In his book The Discipline of Programming, David Bressler writes that early programming languages were not designed with an underlying formal structure or logic. Computers could only perform simple mathematical equations, for example, so programmers would have to come up with their own systems to organize their programs.
Software back then was mostly made out of routines- repetitive tasks that had to be performed often. Programs would have functions such as “add”, “subtract”, and “multiply”, which users would combine together into one large function.
This style of software design is very common in today’s software, but it wasn’t always the case. At the time, there weren’t many ways to make organized, logical software designs.
But this didn’t stop people from developing them! By thinking outside the box, program creators came up with various organizational styles that we know and love… like object oriented programming (OOP) and dynamic scripting language features such as those found in PHP, Python, and others.
These concepts still exist today, and are some of the most popular architectural styles. OOP has become almost universal, while dynamic scripting languages continue to grow in popularity.
The first step in improving your own software design is analyzing the current state of affairs and what you want to change. This article will help with that!
Software architectures have three major components: functionality, platform, and structure.

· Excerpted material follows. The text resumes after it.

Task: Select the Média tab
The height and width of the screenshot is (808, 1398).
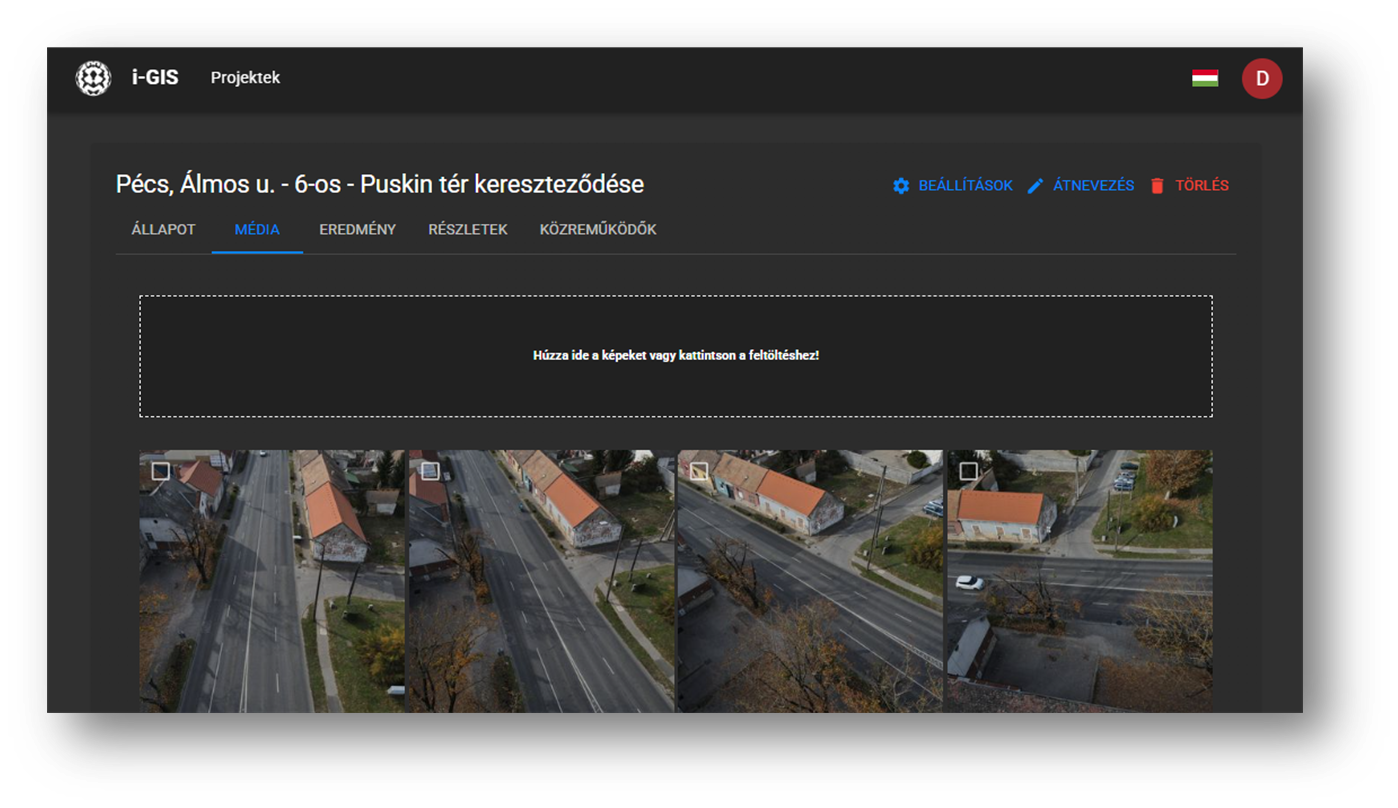Action: point(257,230)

Functionality refers to how well the software works- things like creating documents or browsing through websites are examples. Platforms refer to the toolset used to create the software (MacOS, Windows, Linux) and what operating systems the software can run on. Structure includes all of the different files and folders within the program- these include menus, logos, and other graphical elements.

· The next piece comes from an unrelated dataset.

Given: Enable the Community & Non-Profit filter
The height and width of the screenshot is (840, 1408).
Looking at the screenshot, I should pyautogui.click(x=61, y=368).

When looking at the functional side of software, there are several areas to focus on. These include features such as document editing, image manipulation, and web browser navigation. Make sure your software has enough of these and that they are easily accessible via user interface.
The aesthetic side of the software should be considered as well. Is it elegant? Does it look professional? Are users able to tell it from off-the-shelf programs? Comparing similar apps across various platforms can also give insight into whether the developers took care in their code.
With regards to the platform, make sure the software is compatible with the given computer systems. A lot of people use Microsoft Office so making sure this software is fully compatible comes up quite frequently.
A key part of creating successful software is choosing an appropriate architectural style for it. This article will discuss some fundamental concepts in this area, as well as look at several examples.
One important factor when deciding upon an architectural style for your project is determining how much control you want over the finished product. Does every detail matter to you or can you accept some things about your software that you may not have designed?
If the latter applies then go with an open source design approach! Many great companies use free and/or publicly available software to build their products, which they then enhance by adding their own features and branding.
By doing so, they give up direct control of the final product, but benefit from all the work put into developing the platform that others create new features on.
The next step in software architectural development is implementation, or as some like to refer to it as “building the house” from scratch. This means taking all components of your software and putting them together into one place!
This seems very straightforward, but there are several things that can get in the way.